Beyond issues of governance, the outcome of the debate may ultimately determine if and when the European Stability Mechanism, the eurozone’s €500 billion rescue fund, can pump capital into struggling banks directly – with German taxpayers on the hook.
Mr Schäuble is determined the single supervisor is robust in practice, and not just a token regime on paper. He has said focusing on banks with systemic importance is “common sense” as no watchdog could be “realistically expected” to directly supervise all 6,000 banks with equal rigour and effectiveness.
For Berlin, a more practical suggestion is the ECB directly supervising 60 banks, while setting supervision rules for the remainder. Senior European officials suspect this complaint reflects deeper unease in Germany over ceding national supervision power, especially over the network of politically influential savings banks.
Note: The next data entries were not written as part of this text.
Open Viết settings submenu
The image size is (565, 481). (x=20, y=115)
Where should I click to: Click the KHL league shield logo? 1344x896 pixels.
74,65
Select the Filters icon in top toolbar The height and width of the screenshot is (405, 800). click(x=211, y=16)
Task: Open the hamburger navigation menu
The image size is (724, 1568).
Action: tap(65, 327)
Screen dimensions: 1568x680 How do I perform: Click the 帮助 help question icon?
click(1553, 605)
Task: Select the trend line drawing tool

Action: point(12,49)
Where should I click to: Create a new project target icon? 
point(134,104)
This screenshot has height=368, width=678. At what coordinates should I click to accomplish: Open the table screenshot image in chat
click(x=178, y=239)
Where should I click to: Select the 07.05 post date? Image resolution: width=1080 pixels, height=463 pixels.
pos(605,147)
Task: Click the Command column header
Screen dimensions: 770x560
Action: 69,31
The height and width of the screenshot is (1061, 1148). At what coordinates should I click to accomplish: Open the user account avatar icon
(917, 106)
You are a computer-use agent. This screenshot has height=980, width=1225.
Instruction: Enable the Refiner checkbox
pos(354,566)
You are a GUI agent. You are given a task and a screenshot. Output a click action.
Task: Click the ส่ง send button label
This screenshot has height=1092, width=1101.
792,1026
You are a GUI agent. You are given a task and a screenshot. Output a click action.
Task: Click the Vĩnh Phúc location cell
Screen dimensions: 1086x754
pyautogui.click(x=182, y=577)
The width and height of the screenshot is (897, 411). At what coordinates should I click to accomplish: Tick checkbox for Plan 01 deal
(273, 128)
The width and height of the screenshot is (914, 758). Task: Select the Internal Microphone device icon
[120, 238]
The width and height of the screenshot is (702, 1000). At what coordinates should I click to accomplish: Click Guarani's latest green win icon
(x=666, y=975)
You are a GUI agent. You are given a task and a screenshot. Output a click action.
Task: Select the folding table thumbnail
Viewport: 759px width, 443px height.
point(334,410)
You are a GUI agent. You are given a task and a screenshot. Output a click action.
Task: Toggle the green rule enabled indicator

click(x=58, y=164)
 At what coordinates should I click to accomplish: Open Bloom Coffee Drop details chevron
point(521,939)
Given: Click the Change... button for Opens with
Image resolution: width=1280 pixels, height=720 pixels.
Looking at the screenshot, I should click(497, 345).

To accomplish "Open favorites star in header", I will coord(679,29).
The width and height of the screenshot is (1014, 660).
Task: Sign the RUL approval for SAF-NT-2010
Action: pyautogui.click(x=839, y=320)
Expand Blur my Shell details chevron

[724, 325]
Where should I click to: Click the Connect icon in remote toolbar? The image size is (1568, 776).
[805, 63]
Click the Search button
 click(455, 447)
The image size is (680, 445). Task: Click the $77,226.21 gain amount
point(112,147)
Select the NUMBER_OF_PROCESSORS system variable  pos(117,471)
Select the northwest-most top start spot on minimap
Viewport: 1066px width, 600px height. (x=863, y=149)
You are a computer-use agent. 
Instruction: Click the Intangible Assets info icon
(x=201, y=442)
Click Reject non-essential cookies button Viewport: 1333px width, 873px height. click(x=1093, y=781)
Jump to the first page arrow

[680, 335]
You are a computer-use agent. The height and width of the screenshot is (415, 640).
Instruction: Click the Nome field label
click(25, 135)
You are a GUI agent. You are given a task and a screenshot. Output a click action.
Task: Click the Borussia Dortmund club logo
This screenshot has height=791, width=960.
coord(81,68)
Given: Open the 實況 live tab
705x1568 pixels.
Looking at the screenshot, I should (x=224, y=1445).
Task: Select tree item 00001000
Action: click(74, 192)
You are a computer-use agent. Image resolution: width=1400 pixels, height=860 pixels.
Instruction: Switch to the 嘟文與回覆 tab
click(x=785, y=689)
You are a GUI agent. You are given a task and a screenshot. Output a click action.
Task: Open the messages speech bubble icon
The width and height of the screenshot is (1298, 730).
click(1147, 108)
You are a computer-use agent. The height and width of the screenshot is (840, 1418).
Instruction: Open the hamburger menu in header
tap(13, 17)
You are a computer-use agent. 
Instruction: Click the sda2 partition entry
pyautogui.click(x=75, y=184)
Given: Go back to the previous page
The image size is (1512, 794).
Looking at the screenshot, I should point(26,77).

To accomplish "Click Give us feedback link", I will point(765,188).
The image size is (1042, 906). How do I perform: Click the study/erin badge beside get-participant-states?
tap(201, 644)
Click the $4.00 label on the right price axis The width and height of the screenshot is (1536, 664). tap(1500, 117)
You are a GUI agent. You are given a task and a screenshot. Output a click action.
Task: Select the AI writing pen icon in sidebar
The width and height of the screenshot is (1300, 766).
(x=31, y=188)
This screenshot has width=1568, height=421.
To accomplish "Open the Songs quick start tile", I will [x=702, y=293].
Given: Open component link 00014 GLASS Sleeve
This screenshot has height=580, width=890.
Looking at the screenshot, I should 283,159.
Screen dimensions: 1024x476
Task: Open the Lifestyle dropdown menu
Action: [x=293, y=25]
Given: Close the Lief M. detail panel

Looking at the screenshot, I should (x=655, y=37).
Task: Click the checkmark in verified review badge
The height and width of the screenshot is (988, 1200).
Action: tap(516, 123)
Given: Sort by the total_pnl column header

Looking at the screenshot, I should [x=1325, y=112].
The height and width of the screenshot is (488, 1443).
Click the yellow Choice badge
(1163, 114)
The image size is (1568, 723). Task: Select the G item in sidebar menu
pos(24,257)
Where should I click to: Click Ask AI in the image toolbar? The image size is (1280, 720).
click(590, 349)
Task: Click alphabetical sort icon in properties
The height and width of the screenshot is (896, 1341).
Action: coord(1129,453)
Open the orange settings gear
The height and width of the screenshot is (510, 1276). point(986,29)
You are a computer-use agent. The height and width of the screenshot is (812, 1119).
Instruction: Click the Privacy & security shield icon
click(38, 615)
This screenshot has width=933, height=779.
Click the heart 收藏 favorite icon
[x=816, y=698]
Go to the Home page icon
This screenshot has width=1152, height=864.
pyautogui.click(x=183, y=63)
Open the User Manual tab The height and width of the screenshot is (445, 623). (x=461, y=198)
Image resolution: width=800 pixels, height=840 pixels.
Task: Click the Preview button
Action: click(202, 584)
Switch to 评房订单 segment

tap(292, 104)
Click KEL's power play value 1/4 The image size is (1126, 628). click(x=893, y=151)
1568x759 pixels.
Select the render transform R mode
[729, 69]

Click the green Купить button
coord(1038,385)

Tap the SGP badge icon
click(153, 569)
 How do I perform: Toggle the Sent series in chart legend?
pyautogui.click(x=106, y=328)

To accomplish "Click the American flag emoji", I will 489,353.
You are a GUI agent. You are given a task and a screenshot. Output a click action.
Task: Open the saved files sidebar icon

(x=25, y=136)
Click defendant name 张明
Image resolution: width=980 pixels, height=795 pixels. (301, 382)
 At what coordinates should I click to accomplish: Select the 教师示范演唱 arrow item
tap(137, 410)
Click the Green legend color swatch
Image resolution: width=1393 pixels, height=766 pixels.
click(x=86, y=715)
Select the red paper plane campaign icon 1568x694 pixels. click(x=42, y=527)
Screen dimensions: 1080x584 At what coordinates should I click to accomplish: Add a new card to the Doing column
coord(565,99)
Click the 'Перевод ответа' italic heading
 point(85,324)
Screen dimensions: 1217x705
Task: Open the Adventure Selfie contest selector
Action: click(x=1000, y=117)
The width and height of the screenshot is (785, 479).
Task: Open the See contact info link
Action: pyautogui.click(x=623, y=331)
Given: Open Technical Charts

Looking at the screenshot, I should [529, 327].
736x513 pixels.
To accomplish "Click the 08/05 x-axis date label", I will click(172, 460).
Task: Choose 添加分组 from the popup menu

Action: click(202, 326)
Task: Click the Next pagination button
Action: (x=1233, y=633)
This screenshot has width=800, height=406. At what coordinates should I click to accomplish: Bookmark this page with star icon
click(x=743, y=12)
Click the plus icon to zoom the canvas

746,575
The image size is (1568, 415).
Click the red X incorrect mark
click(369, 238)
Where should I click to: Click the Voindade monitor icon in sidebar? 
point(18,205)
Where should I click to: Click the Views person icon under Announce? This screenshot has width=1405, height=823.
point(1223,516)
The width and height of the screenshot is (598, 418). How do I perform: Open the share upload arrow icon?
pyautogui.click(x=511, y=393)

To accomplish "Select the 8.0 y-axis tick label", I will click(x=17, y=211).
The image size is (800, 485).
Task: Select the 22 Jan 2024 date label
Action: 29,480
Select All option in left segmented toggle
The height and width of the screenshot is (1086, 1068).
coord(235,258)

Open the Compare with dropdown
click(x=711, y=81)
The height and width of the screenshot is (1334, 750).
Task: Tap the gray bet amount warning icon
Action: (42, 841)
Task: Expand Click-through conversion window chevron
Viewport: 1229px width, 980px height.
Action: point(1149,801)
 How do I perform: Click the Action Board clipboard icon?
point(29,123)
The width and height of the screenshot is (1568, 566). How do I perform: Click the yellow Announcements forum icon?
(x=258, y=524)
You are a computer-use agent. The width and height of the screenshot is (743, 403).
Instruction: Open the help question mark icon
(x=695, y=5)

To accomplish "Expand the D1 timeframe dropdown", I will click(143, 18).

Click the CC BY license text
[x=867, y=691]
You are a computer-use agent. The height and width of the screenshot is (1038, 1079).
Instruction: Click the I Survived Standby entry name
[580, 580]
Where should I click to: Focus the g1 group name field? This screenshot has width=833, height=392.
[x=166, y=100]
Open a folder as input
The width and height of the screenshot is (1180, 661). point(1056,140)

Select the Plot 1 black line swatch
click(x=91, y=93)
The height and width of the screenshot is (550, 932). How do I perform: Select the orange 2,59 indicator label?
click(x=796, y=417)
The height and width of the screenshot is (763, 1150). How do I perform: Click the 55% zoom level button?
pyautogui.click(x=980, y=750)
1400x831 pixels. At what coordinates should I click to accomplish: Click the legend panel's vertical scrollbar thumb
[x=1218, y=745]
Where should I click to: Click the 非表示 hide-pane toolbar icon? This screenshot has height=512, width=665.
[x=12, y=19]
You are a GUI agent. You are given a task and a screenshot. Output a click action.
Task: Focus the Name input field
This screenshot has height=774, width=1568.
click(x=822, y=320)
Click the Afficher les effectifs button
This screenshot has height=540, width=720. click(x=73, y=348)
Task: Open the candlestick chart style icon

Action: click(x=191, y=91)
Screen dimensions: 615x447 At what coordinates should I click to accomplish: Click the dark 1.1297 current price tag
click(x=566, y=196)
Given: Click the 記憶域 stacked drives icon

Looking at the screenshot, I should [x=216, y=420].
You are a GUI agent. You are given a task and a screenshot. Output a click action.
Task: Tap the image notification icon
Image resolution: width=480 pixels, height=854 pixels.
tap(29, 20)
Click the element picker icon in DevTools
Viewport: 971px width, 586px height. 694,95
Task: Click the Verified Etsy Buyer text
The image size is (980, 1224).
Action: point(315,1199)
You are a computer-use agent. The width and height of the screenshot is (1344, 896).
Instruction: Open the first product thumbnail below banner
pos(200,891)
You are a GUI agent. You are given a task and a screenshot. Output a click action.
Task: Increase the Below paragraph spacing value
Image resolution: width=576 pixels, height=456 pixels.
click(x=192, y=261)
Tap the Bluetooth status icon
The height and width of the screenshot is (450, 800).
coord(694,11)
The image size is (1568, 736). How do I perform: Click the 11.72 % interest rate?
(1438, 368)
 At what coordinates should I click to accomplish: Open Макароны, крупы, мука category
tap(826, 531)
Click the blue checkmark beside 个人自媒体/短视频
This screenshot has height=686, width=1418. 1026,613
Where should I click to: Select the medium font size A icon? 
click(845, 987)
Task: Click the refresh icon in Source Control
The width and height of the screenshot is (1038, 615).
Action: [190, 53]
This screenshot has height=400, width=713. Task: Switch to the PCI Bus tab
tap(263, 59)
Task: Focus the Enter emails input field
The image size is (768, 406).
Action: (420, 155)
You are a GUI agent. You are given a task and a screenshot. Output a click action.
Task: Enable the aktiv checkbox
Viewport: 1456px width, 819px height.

Mr Schäuble... has directly warned Mr Barnier against creating false hopes in markets that European rescue funds could be used directly for banks from January. He views the timetable as an unachievable and unrealistic. His priority is that experienced staff are hired, that the institution beds down and that the ECB’s powers of intervention are clear and proven.
Along with timing, Germany is uncomfortable with the order of implementation. Mr Schäuble last week said supervision should start “with systemically-relevant institutes, then maybe banks on the rescue programme”. This would reverse the commission plan, leaving Irish and Spanish banks towards the back of the ECB queue on supervision, and still some distance from direct recapitalisation.
Before moving to a single supervisor, Berlin also wants a slew of existing EU proposals stuck in the legislative pipeline to be passed into law, including rules on bank capital, resolution and co-ordination of deposit guarantees.